◆ **ASSIGNED TASK**
Report each line of the items below that contains the word "should".

**** PROVIDED RECORDS

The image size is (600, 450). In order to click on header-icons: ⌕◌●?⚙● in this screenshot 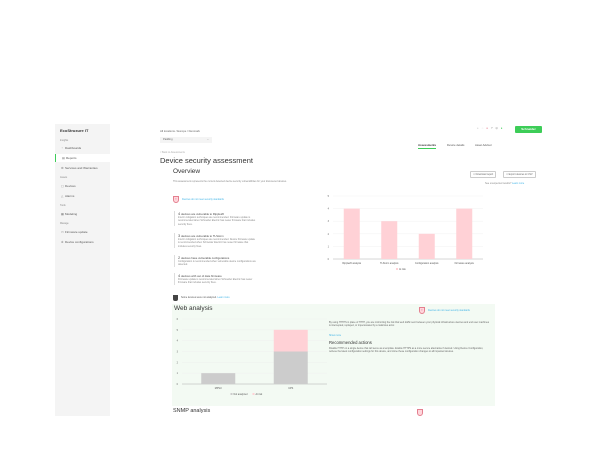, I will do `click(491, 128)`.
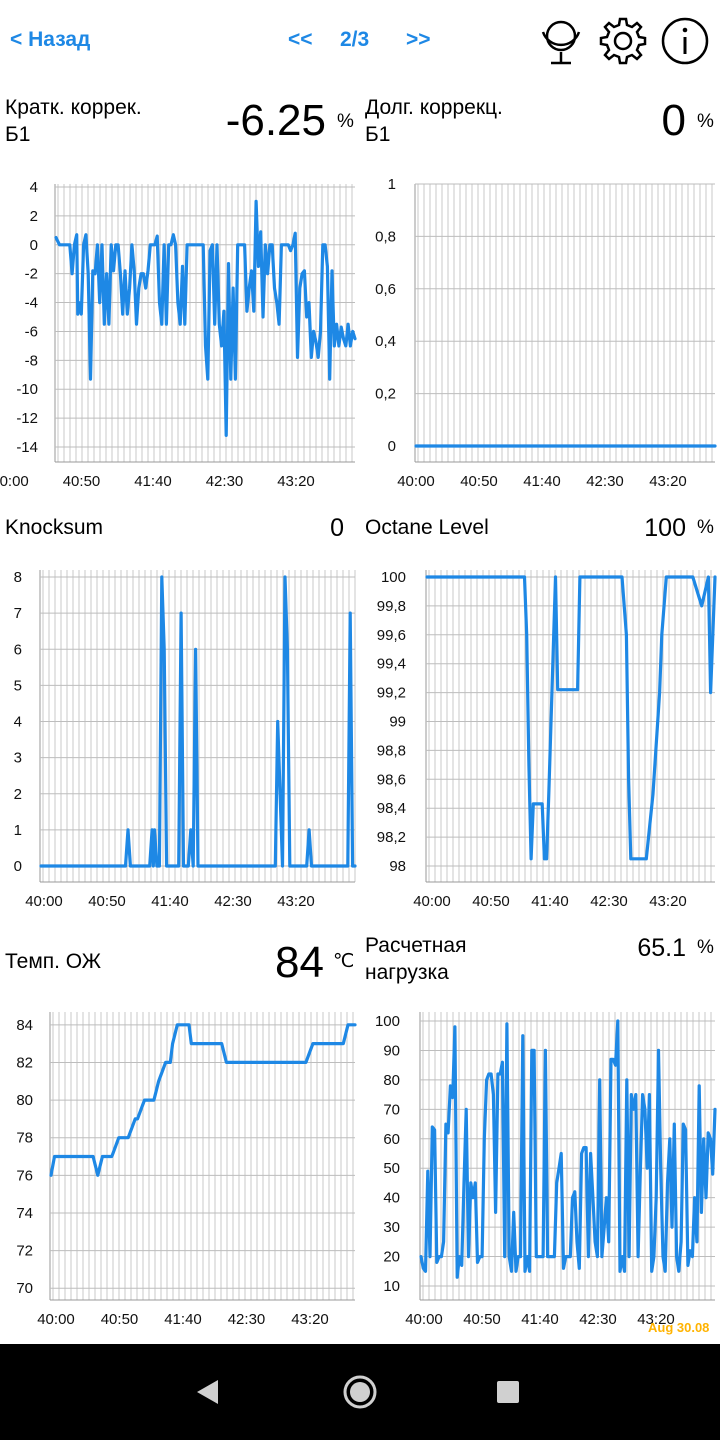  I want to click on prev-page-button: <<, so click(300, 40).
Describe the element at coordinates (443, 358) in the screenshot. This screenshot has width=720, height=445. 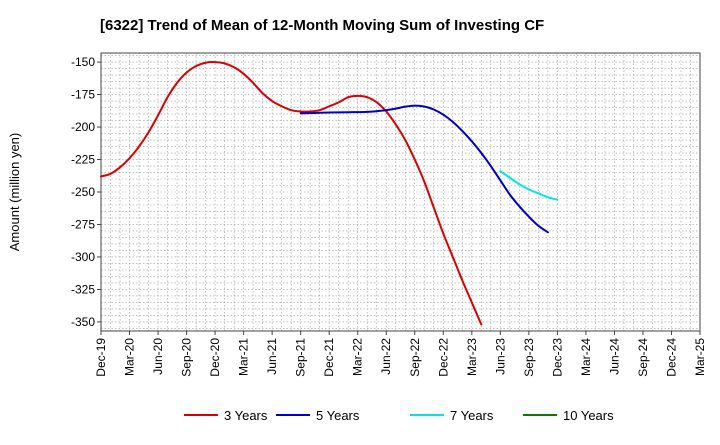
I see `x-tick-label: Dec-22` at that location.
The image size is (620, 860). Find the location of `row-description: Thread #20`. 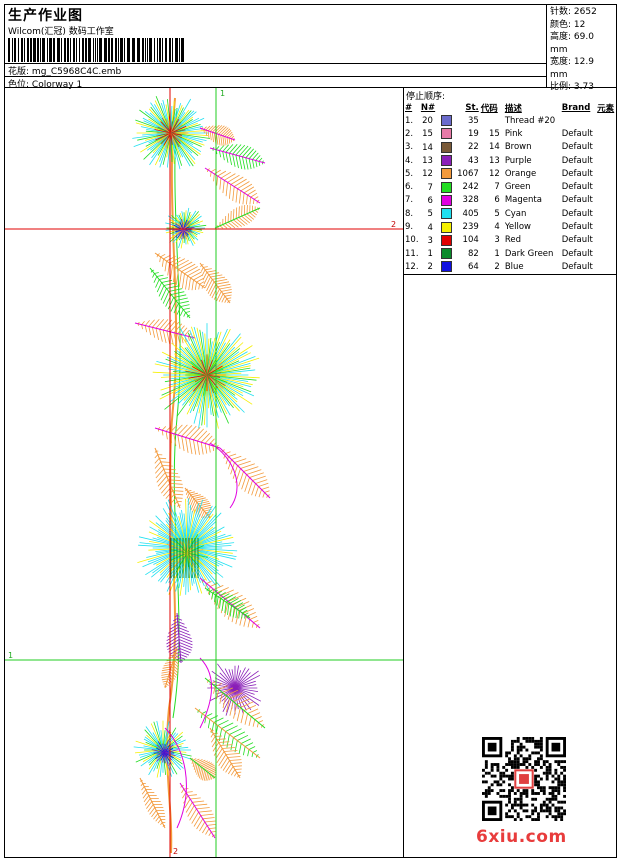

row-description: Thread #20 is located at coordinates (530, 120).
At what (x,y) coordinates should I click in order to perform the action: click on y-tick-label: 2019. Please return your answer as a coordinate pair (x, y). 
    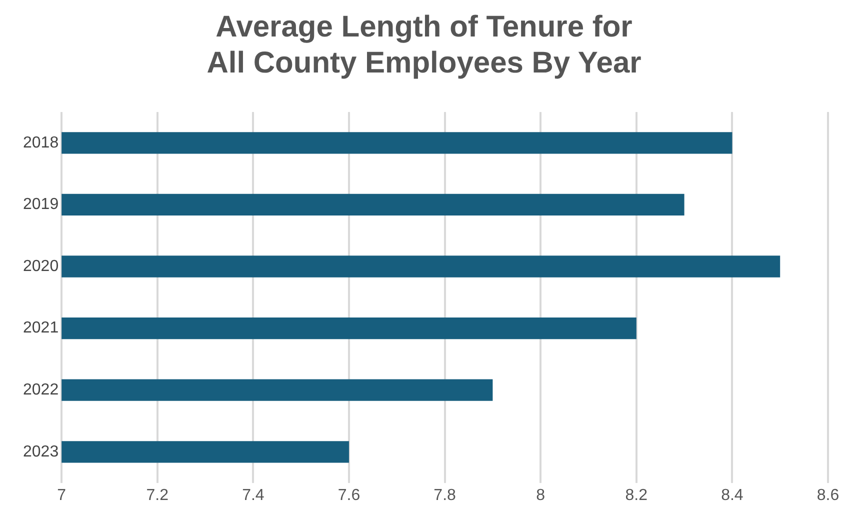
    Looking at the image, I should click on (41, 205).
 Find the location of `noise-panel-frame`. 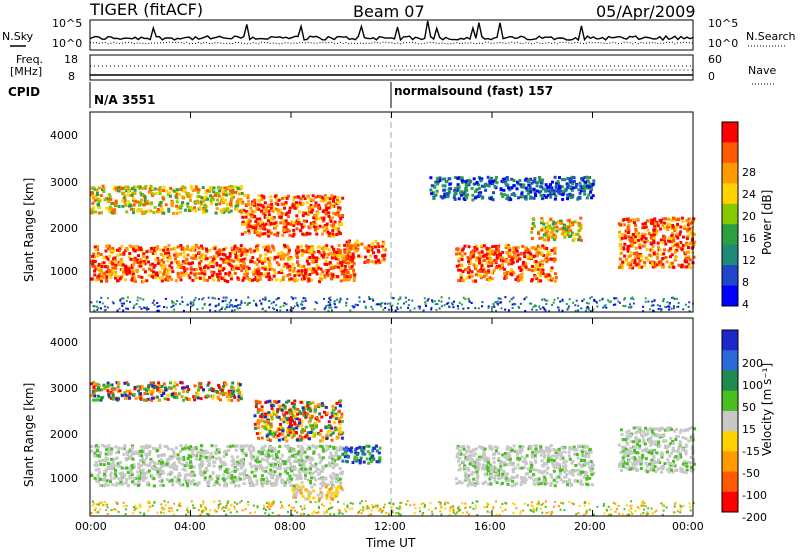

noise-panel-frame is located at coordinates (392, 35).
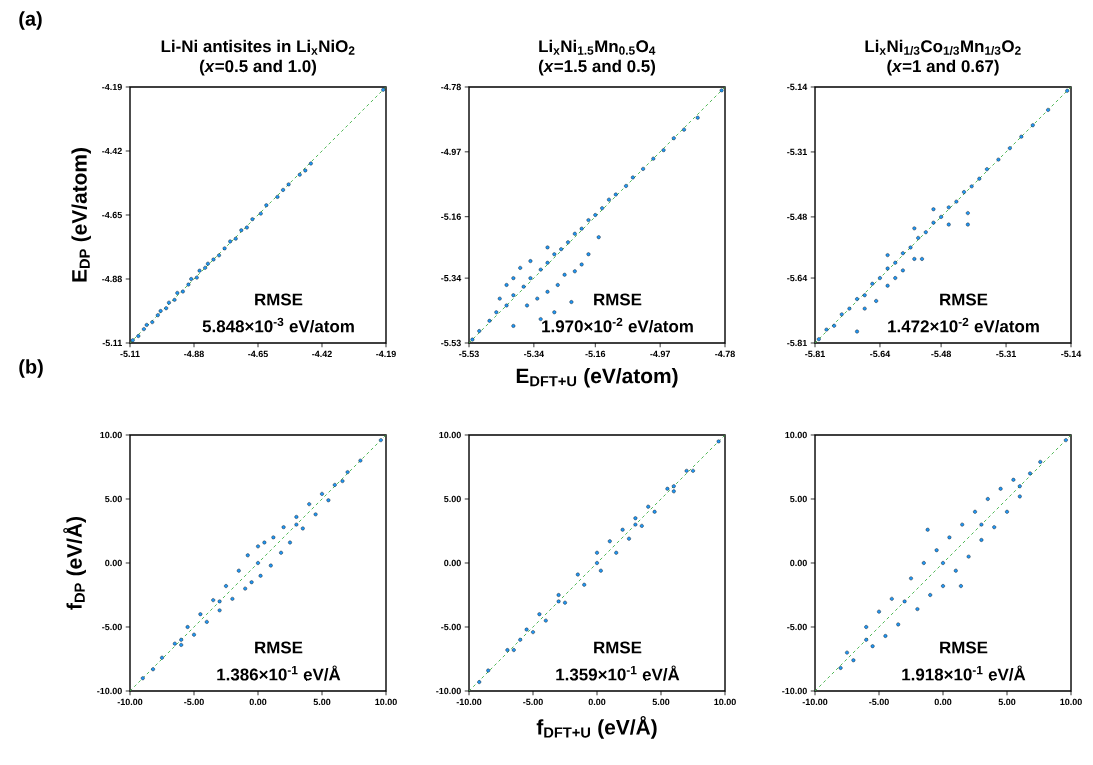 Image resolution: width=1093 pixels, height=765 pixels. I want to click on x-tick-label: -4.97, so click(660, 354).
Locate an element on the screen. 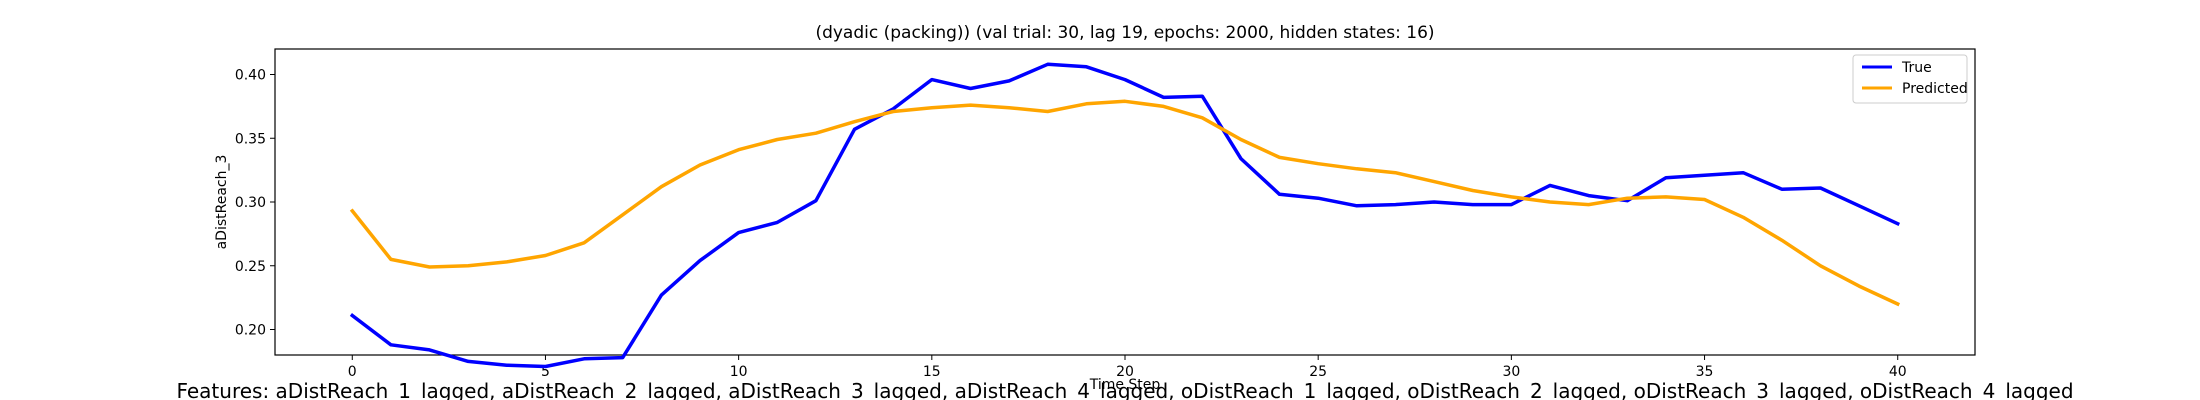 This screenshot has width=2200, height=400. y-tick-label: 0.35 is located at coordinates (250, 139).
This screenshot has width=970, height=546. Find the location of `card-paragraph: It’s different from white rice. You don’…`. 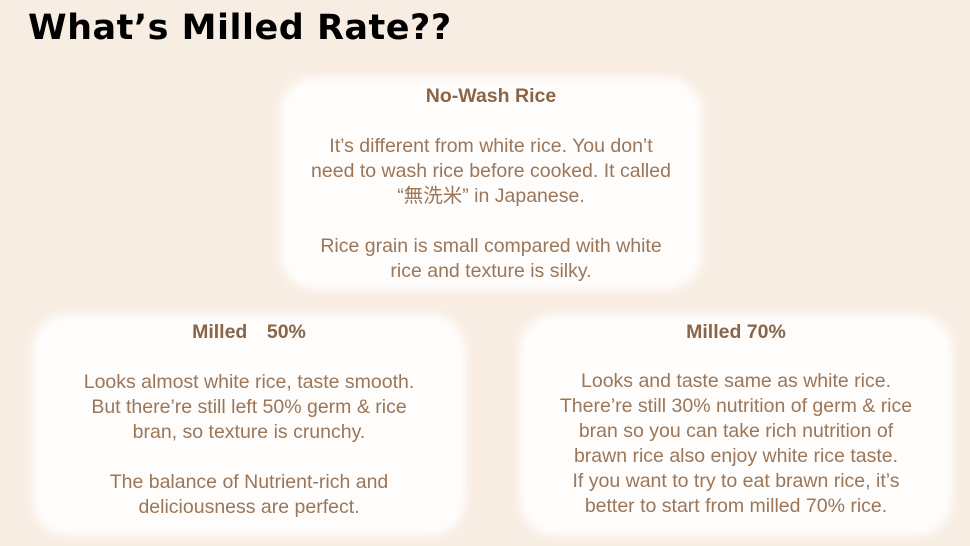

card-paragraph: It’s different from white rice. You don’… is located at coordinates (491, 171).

********

◆ **REPLY**
At what (x,y) coordinates should I click in order to perform the action: click on y-tick-label: 2019. Please return your answer as a coordinate pair (x, y). 
    Looking at the image, I should click on (41, 205).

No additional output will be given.